At December 31, 2005, derivative assets and liabilities were $1.9 billion and $2.2 billion, respectively.
Further information about our use of derivatives is provided in notes 1, 18 and 27.
OTHER LOSS CONTINGENCIES are recorded as liabilities when it is probable that a liability has been incurred
and the amount of the loss is reasonably estimable. Disclosure is required when there is a reasonable possibility that
the ultimate loss will materially exceed the recorded provision. Contingent liabilities are often resolved over long
time periods. Estimating probable losses requires analysis of multiple forecasts that often depend on judgments
about potential actions by third parties such as regulators. Further information is provided in notes 20 and 29.
Other Information
New Accounting Standard
In December 2004, the Financial Accounting Standards Board (FASB) issued Statement of Financial Accounting
Standards (SFAS) 123 (revised 2004), Share-Based Payment (SFAS 123R), which will be effective for us on
January 1, 2006. Among other things, SFAS 123R requires expensing the fair value of stock options, previously
optional accounting that we adopted voluntarily in 2002. The transitional effect of this provision of SFAS 123R will
be modest, consisting of a reduction in full-year 2006 net earnings of $9 million to expense the unvested portion of
options granted in 2001. SFAS 123R also will require us to change the classification of certain tax benefits from
share-based compensation deductions to financing rather than operating cash flows. While the effects of these future
tax deductions will depend on several variables, had SFAS 123R been in effect, approximately $0.3 billion would
have been required to be classified as financing, not operating, cash flows in both 2005 and 2004. Prior periods will
not be restated as a result of this accounting change.
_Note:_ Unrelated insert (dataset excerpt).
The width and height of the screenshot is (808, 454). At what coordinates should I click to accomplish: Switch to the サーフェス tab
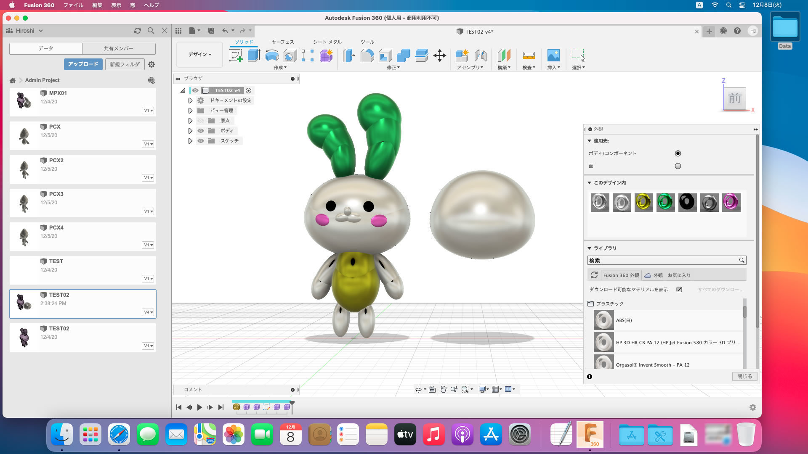pos(282,42)
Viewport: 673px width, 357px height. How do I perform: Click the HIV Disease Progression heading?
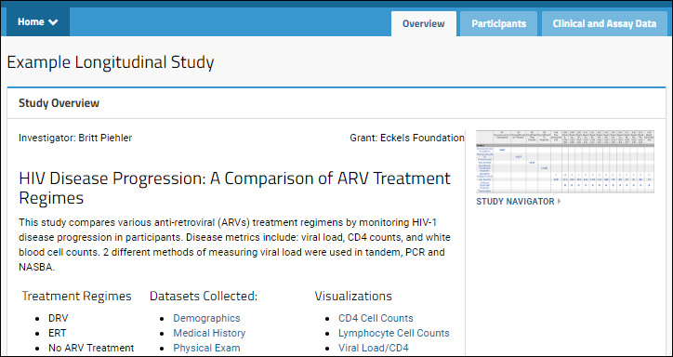tap(235, 188)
Financial Measures that Supplement Generally Accepted Accounting Principles
We sometimes use information derived from consolidated financial information but not presented in our financial
statements prepared in accordance with U.S. generally accepted accounting principles (GAAP). Certain of these data
are considered “non-GAAP financial measures” under U.S. Securities and Exchange Commission rules.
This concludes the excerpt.